Extend the article on helping young athletes handle competition nerves, picking up right after its last sentence.

DOCUMENT TEXT
◆ ◆ ◆ ◆ ◆
How can I help my child in sports?

Most young athletes are nervous or anxious before playing a game. Some even have a heart that beats faster and they tense up easily. You can often see the concern in their eyes.

Young athletes are not the only ones who get nervous before a competition; champions do too.

Being scared can be expressed in two ways: negatively or positively.

Parents can help their children manage their fear.

First, be aware of your own anxiety or nervousness. Many parents feel anxious when they watch their son or daughter play. Some parents should get up and go for a walk to relax and recognize that their own nervousness can affect their children's feelings and performance.

Help your child understand that their anxiety can help them play well and that they can benefit from it. By comparing good and bad games, children can become aware of and determine that these unpleasant physical sensations are there to serve them.

Focus on the process, not the result. Children often feel the pressure to win, which often generates negative fear. Parents can instead insist on the positive aspects of the match, even if their child has lost. For example, congratulate them on their progress on a technical skill or on their fighting spirit.

Understand what motivates your child. Some play tennis to please their parents who want to live or relive their own experience. Kids are often anxious about doing the right thing to make them happy and not disappoint them.

To learn more visit https://www.maximumcomposure.com

Children are children!

They are not mini adults. Their emotional power is much more fragile than ours. When we place too much expectation on the fragile shoulders of our children, even with the best intentions in the world, they appropriate our own goals in order to do well and to meet our expectations.

Failure and defeat represent a psychological injury that shakes their confidence and self-esteem because beyond the defeat, which is already difficult to bear, they failed in our eyes.

Not to mention sometimes, the frequent discrepancy between the objectives of the parents and those of their child. In addition, they have to face multiple distractions.

There are two kinds of distractions: internal and external.

Internal distractions result from negative thoughts, doubts about their ability to do well, not being up to expectations, or those of their coach or parents. Many young players focus on losing points instead of focusing on one point after the other and forgetting about the mistakes. Young children have a hard time accepting to miss. They almost never say "well done" to their opponent. Each point lost carries them into a negative emotional spiral that each point gained cannot compensate for if they do not learn to accept their mistakes.

Our role as parents is important in guiding them emotionally.

External distractions are more related to the environment: bad weather, the opponent, referees, the public, and, of course, the parents or the coach.

We must be aware that the emotional charge present in any competition is very heavy to bear for a young child. There is a lot of information to manage and specially to eliminate in order to focus solely on the game. Some of them manage it very well naturally, but for the most part, it’s panic on board.
◆ ◆ ◆ ◆ ◆
DATASET EXCERPTS
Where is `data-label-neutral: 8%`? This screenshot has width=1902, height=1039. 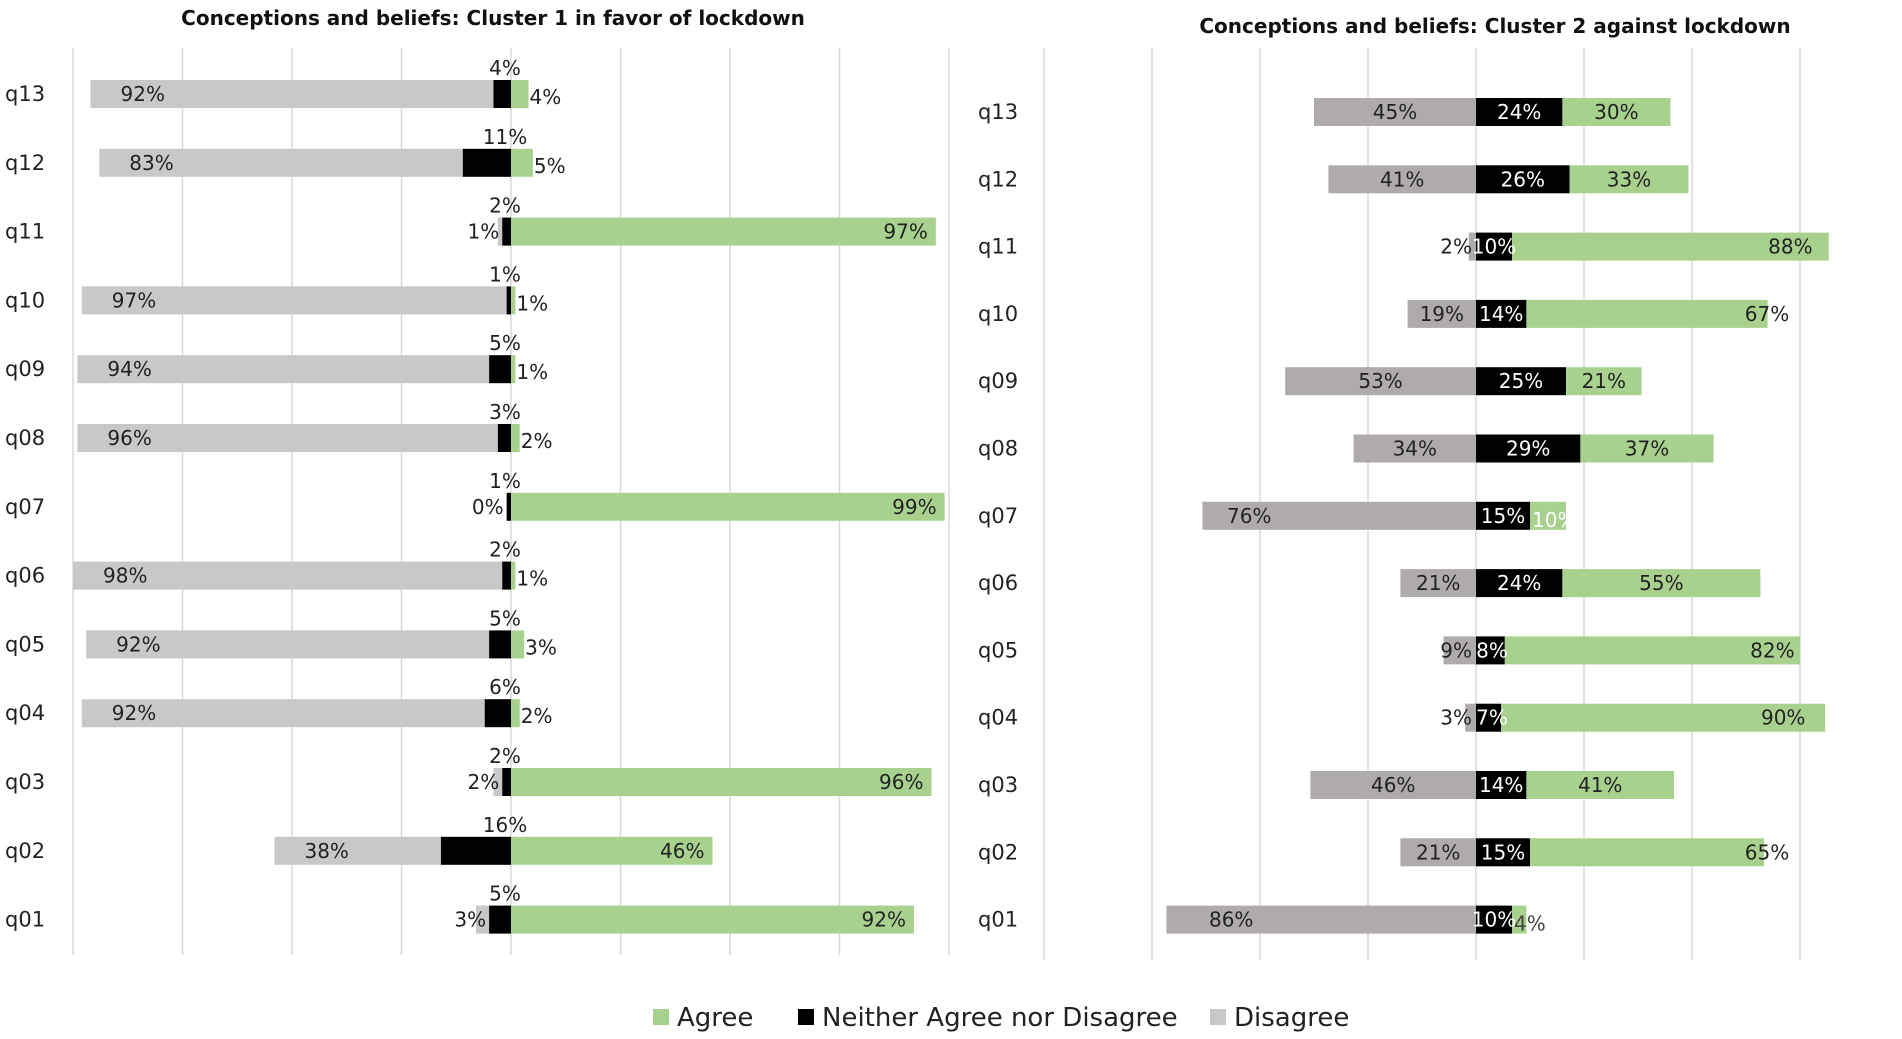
◆ ◆ ◆ ◆ ◆
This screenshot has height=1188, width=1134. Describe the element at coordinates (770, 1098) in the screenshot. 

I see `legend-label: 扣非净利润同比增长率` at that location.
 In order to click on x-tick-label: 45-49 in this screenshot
◆ ◆ ◆ ◆ ◆
RESULT FOR THIS EXERCISE
The pleasure of playing above all

All of this can be learned, provided you are aware of what our children expect from playing any sport, are attentive to their feelings and objectives, and preserve their pleasure to play.

Because, let's not forget... Children must first and foremost take pleasure in what they do; otherwise, sooner or later, they will drop out. Too much stress and pressure at an emotional age can be a real disaster.

Each child is different and has different emotional maturity. To ignore it is a big mistake that many parents and coaches make without knowing it, simply because they believe they are doing right and that only the result counts.

The confidence and self-esteem of a young player must be built in training, as games are lost or won, without pressure and with easy-to-reach goals. By constantly focusing on what is positive in your child's play and attitude, you will help them want to progress and take on challenges while having fun.

So, how can you help your child in sports?

Let them do it.

If they want to speak, let them speak. If they want to be quiet, let them be. Your child is already in "active thinking" mode before a match, so there is no need to add more pressure to their mental mill. They have the right to think about what they can do, what they have learned, and have confidence in their own abilities for the day. Any good words you might add will only clutter their mind and undermine their self-confidence.

If they need to move before their match, let them do it. If they prefer to sit in a quiet and silent corner, let them be. Each child must find their style to enter competition mode. The less you say, the less you will be omnipresent, and the better it will be for releasing the stress inherent in any competition. Let your child discover their best operating mode, and you will be surprised during matches by their growing maturity. Victory or defeat is always at the end of the road, but the journey which is interesting and which makes one sometimes become a champion.